Source data:

------------------------------------------------------------

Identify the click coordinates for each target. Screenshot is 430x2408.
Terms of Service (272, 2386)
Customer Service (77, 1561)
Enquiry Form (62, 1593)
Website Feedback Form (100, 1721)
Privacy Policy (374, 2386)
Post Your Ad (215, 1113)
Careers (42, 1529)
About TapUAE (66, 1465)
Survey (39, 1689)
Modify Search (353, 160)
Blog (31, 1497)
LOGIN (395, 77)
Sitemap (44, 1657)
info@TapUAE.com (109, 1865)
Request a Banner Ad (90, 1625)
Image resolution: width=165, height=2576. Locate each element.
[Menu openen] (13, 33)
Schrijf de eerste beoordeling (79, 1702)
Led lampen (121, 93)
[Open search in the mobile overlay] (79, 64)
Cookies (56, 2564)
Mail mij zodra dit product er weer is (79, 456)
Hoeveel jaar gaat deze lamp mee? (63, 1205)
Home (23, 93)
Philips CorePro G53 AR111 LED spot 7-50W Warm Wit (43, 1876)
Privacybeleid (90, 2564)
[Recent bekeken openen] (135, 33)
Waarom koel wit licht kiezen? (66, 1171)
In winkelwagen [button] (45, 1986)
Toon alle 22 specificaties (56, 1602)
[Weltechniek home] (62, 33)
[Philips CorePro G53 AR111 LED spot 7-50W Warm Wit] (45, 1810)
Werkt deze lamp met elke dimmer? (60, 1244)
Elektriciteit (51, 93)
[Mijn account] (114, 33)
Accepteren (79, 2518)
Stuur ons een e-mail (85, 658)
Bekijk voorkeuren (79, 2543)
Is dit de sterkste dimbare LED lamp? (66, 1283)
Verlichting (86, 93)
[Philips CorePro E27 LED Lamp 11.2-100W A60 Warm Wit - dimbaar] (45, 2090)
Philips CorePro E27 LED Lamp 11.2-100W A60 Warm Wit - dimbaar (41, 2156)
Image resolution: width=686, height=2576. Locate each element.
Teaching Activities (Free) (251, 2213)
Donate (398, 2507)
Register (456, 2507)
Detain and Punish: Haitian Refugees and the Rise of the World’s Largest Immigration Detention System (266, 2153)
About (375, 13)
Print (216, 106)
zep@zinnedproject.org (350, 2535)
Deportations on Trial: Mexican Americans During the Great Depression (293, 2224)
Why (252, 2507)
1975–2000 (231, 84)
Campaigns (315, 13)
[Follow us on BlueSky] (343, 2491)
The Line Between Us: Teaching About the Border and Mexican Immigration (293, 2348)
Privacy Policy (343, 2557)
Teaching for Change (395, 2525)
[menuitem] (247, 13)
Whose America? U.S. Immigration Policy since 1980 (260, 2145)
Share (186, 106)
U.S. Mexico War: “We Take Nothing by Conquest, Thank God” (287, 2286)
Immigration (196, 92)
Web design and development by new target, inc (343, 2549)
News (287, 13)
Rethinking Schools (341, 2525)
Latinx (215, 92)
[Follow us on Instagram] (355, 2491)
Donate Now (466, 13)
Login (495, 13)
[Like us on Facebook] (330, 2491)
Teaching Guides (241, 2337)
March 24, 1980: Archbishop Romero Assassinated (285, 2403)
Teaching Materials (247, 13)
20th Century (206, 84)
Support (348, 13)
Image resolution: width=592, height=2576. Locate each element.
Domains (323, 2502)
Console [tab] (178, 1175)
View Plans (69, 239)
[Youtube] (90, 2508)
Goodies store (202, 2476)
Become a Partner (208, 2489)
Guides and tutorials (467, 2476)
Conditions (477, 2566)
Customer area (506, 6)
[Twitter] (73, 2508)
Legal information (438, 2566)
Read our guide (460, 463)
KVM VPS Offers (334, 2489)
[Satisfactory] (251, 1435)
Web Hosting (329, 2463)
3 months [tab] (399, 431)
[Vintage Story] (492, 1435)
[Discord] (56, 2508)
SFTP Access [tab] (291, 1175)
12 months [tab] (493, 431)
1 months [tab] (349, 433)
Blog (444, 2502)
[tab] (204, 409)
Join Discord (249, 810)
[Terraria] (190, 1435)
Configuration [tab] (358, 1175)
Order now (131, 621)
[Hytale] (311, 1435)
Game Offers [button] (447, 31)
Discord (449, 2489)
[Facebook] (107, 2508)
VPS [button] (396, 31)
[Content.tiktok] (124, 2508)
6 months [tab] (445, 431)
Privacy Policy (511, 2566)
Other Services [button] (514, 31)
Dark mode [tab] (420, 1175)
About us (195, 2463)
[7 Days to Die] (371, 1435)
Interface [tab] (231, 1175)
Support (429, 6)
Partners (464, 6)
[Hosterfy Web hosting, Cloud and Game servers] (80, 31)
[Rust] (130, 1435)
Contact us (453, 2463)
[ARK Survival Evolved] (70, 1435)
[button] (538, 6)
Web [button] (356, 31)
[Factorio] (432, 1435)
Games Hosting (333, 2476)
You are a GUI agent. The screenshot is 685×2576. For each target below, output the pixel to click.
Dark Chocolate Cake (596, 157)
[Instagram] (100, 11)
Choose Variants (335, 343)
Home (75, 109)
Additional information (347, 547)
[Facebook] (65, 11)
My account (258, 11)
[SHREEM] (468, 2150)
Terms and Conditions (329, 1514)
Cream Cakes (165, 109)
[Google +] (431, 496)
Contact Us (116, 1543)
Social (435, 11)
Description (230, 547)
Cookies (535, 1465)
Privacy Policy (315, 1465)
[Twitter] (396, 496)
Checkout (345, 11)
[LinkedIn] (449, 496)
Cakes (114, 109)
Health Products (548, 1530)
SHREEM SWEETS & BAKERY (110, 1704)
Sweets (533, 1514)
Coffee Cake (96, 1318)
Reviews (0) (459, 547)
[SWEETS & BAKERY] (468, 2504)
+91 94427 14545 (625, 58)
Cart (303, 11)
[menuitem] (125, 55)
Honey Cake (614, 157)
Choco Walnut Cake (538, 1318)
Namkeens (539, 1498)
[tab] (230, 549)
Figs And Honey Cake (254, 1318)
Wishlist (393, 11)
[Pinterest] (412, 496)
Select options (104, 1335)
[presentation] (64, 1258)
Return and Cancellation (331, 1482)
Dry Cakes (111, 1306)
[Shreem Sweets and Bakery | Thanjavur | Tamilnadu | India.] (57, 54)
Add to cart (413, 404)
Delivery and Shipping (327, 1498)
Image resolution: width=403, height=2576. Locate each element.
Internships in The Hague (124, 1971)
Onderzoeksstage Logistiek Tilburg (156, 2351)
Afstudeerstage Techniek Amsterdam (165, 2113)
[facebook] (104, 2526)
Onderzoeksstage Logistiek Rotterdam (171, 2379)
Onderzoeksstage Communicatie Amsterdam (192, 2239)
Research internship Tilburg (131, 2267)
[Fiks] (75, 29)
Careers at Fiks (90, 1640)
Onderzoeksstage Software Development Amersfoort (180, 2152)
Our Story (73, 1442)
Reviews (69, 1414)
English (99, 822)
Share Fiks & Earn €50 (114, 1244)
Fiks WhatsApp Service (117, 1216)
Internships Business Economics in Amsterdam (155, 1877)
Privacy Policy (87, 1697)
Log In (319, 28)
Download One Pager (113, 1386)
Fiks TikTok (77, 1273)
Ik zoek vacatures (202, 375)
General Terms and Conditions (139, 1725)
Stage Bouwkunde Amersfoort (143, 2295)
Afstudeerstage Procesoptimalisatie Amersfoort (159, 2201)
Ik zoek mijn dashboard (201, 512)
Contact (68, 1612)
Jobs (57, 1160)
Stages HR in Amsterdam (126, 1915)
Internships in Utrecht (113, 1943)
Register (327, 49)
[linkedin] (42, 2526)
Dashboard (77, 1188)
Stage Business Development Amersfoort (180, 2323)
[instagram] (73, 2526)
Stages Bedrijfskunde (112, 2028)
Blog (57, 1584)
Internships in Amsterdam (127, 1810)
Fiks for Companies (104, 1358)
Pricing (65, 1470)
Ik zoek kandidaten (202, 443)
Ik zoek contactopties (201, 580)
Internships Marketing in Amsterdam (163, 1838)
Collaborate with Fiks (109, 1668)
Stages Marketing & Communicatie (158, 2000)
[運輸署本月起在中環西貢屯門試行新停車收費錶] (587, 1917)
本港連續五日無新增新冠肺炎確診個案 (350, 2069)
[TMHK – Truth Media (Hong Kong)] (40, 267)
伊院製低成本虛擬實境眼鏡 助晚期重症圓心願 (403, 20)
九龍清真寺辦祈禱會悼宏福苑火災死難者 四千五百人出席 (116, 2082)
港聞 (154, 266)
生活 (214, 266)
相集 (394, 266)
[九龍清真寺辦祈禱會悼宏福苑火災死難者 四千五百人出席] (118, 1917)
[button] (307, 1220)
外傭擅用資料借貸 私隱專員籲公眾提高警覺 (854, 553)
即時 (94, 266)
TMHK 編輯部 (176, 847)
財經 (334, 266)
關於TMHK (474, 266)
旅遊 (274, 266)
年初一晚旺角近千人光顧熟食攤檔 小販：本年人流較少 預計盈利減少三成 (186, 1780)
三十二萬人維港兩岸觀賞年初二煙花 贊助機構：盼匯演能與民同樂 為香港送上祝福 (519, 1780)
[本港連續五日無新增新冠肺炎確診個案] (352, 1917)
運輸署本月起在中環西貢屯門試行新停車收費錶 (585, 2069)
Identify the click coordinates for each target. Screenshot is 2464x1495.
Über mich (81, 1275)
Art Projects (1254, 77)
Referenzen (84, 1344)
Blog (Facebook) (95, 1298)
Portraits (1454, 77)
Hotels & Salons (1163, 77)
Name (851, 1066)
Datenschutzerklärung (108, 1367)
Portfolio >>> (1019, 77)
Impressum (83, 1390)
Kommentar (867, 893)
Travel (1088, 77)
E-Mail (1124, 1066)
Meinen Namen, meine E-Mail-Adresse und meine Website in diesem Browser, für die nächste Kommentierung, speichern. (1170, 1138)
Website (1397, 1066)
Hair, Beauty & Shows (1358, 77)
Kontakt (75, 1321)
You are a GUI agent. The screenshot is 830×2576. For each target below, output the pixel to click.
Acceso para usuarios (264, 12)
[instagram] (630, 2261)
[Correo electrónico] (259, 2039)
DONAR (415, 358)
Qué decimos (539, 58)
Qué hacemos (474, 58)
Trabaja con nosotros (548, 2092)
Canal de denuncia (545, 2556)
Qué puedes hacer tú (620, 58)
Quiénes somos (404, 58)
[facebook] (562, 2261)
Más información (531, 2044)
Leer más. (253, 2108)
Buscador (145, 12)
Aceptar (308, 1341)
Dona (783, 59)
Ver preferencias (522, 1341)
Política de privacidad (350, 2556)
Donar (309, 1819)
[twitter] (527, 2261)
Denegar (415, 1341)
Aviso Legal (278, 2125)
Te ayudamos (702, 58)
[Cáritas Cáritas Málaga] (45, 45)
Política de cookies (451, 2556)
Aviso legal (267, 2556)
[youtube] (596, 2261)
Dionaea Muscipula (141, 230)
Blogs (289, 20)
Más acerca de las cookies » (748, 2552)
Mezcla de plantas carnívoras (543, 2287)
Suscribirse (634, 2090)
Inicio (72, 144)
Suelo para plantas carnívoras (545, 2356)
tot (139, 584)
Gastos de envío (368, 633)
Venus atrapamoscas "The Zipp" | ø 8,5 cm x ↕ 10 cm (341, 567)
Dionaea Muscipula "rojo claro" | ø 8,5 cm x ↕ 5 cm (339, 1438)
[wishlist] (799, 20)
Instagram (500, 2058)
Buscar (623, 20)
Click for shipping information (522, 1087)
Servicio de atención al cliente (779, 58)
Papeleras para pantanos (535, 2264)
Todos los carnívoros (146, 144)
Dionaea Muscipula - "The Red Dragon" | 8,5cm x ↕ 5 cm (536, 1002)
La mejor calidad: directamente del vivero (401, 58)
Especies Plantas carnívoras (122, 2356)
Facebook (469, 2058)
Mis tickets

------------------------------------------------------------

Problem to work on: Each line above where the word "Business" occurs should be returned in full.

Response:
Internships Business Economics in Amsterdam (155, 1877)
Stage Business Development Amersfoort (180, 2323)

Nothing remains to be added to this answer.